>>>> "Marcus" == Marcus Crestani
<crestani(a)informatik.uni-tuebingen.de> writes:
Marcus> Thanks for your
patch, Jan. A few comments now, I'll take a
Marcus> closer look later.
>>>>> "JR" == Jan Rychter
<jan(a)rychter.com> writes:
JR> 3. The gc_checking_assert in get_mark_bit
really hurts. I'd suggest
JR> that
JR> it be removed as soon as we know it doesn't get hit under normal
JR> circumstances.
Marcus> It should stay in for development builds. When you profile, it
Marcus> would be much better to recompile XEmacs with
Marcus> `--disable-error-checking'. This removes a lot of time
Marcus> overhead (it also removes the costly gc_checking_asserts) and
Marcus> brings better results.
It was a build without error checking. Or at least that's what I
thought. I was actually surprised to find that this assert did not go
away in builds without error checking and I thought this was a mistake.

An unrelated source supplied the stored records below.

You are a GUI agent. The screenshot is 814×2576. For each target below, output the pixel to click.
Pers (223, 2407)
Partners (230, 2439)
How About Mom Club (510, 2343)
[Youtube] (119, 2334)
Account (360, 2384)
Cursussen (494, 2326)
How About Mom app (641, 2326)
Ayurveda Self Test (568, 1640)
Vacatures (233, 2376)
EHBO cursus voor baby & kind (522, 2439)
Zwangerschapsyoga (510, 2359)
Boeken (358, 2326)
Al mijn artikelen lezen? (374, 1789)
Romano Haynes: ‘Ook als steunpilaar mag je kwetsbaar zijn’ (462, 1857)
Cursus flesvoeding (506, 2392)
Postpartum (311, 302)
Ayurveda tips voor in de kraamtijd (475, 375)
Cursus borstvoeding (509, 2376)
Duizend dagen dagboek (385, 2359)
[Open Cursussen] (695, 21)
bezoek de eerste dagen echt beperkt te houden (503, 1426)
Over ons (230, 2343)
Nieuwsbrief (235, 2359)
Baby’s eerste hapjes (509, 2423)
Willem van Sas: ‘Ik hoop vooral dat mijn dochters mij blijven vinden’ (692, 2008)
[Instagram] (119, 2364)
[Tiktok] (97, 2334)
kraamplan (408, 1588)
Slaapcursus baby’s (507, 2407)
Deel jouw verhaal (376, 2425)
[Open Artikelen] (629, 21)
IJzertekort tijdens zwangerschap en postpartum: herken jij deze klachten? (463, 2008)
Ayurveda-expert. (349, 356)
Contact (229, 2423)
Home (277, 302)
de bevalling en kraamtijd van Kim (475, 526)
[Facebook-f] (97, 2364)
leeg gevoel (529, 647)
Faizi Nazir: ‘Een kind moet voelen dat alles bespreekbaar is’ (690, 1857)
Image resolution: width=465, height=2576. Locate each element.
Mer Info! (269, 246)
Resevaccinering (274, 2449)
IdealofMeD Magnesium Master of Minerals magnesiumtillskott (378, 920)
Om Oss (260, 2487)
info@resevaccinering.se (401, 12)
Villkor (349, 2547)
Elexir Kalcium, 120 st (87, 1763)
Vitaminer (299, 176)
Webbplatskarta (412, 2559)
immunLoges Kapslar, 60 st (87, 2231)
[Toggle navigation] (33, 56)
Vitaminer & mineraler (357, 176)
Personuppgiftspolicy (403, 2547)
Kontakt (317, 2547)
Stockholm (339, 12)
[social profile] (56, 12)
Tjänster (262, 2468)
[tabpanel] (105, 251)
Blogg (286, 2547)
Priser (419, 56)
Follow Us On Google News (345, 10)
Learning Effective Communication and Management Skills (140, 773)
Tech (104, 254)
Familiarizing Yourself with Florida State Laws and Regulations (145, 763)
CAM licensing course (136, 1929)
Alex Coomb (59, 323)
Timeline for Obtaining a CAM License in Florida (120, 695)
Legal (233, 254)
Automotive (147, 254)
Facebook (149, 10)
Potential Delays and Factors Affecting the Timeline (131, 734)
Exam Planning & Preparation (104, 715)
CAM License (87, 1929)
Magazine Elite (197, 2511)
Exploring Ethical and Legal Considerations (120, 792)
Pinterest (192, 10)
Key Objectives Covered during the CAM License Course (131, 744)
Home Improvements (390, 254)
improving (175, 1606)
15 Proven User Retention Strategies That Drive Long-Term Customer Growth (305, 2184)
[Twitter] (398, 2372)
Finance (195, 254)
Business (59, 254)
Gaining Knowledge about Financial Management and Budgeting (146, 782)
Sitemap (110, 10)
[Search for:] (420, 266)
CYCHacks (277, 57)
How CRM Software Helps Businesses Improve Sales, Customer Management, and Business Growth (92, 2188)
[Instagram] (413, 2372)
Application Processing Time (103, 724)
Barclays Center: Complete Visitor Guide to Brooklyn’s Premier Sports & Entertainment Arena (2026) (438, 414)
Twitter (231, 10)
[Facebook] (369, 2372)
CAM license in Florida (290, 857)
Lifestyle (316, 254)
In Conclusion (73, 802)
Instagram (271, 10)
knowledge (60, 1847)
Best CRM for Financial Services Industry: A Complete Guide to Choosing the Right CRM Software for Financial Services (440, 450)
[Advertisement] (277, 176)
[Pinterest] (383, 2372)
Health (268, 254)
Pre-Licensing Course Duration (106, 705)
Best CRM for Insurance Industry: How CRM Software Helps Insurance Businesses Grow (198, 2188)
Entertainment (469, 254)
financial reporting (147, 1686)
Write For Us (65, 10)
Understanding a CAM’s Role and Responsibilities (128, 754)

I'll go back and redo the builds and the profiling over the weekend, to
double check this.
Marcus> How big is the performace benefit of your patch in a
Marcus> `--disable-error-checking' build?
JR> It will only work for one mark bit per object. Do you actually plan
JR> to use more? We will likely lose a lot of the efficiency if we
JR> conditionalize this.
Marcus> The incremental garbage collector needs two mark bits, so we
Marcus> have to move the focus on finding optimizations for the two-bit
Marcus> case.
Ok, in that case I'll have to rework the whole scheme
significantly. Does this mean I can stick to optimizing the two-bit
case, or will we need to support a different number of bits soon?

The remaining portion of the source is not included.